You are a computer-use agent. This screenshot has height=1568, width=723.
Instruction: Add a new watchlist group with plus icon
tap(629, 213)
^^^^
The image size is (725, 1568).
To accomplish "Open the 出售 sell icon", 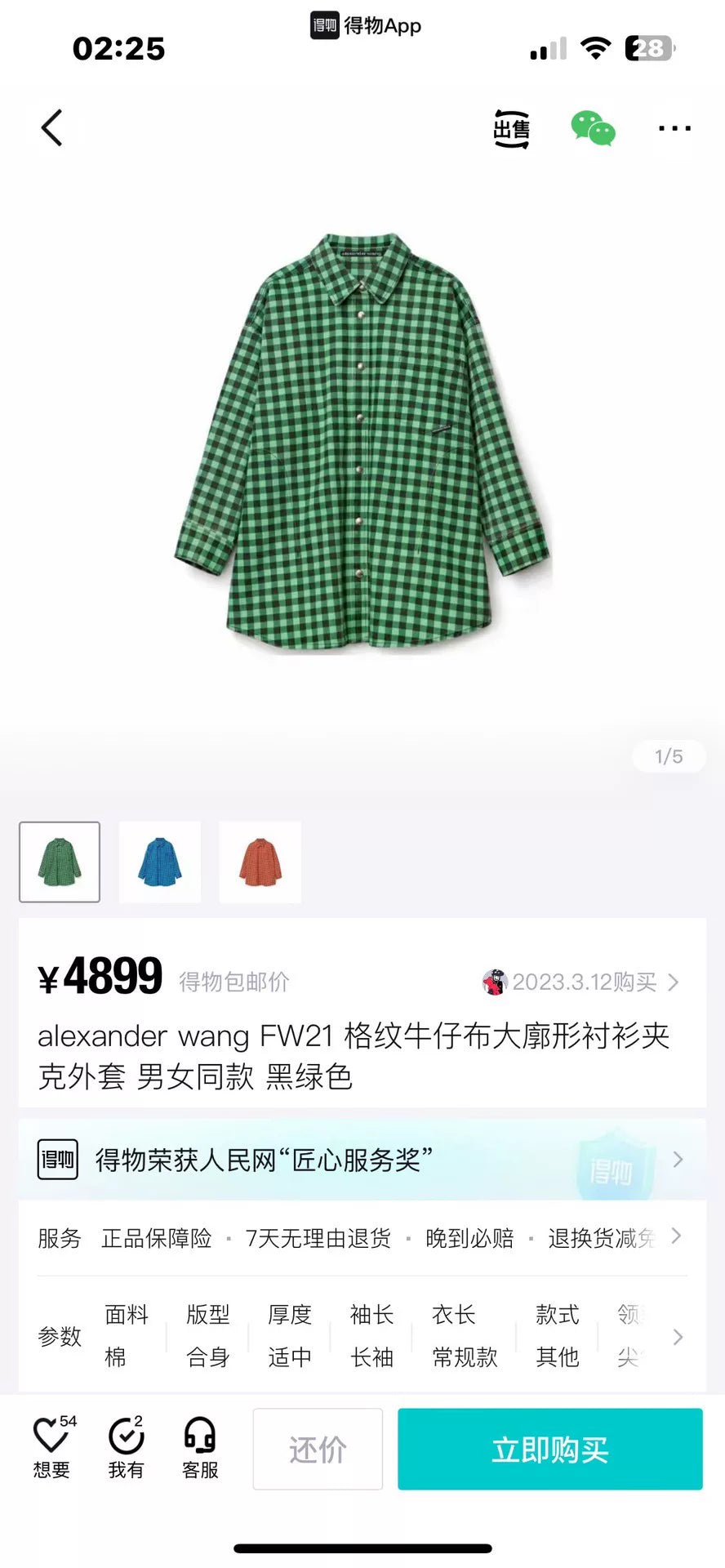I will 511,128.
^^^^
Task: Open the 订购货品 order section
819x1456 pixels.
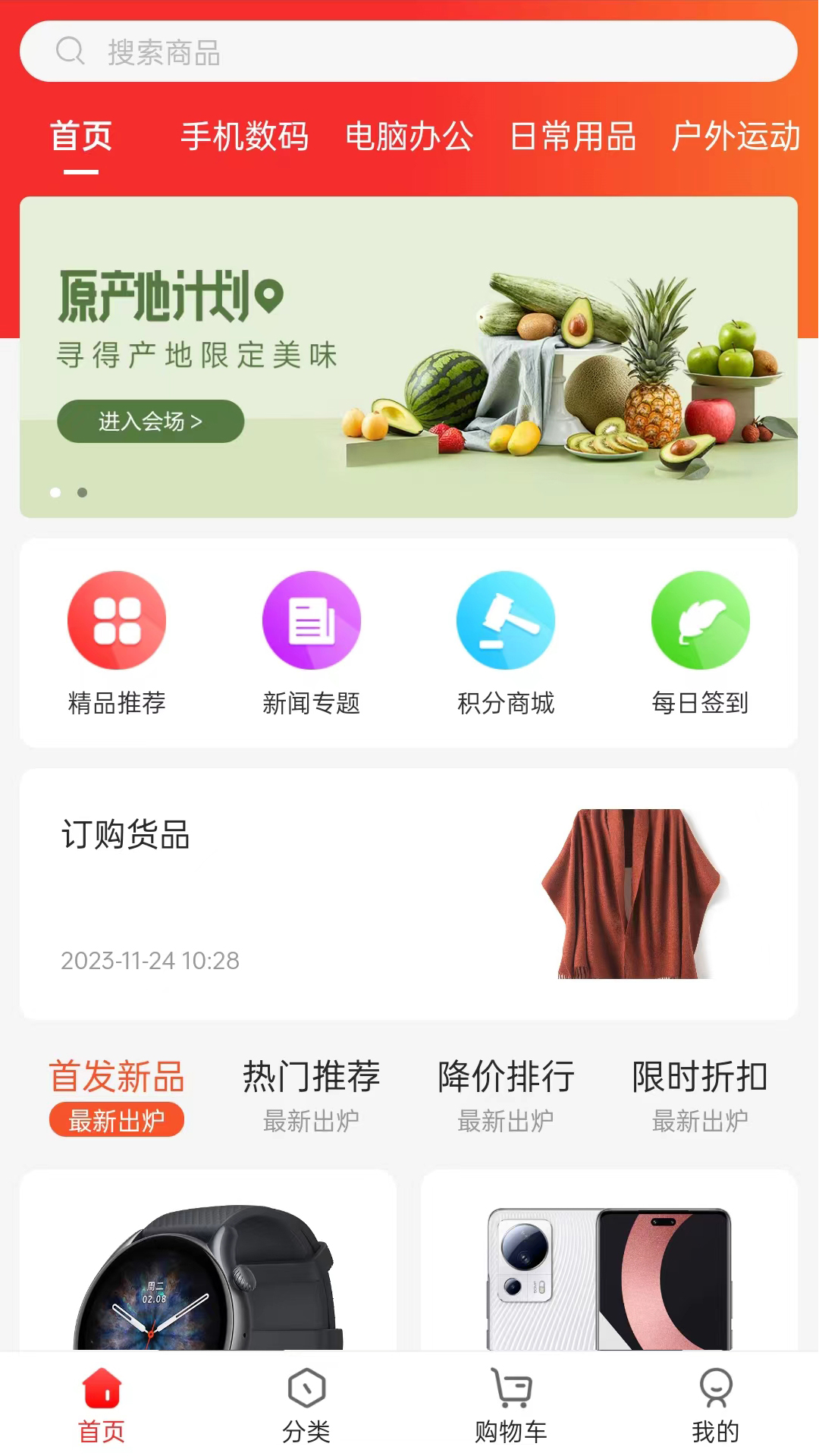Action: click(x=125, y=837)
^^^^
**Brief**
Rewrite the records from the line with "You are a computer-use" to the line with "tap(629, 213)", both ends included, keeping every line and offsetting each coordinate in the answers by -41.

**The output**
You are a computer-use agent. This screenshot has height=1568, width=723.
Instruction: Add a new watchlist group with plus icon
tap(588, 172)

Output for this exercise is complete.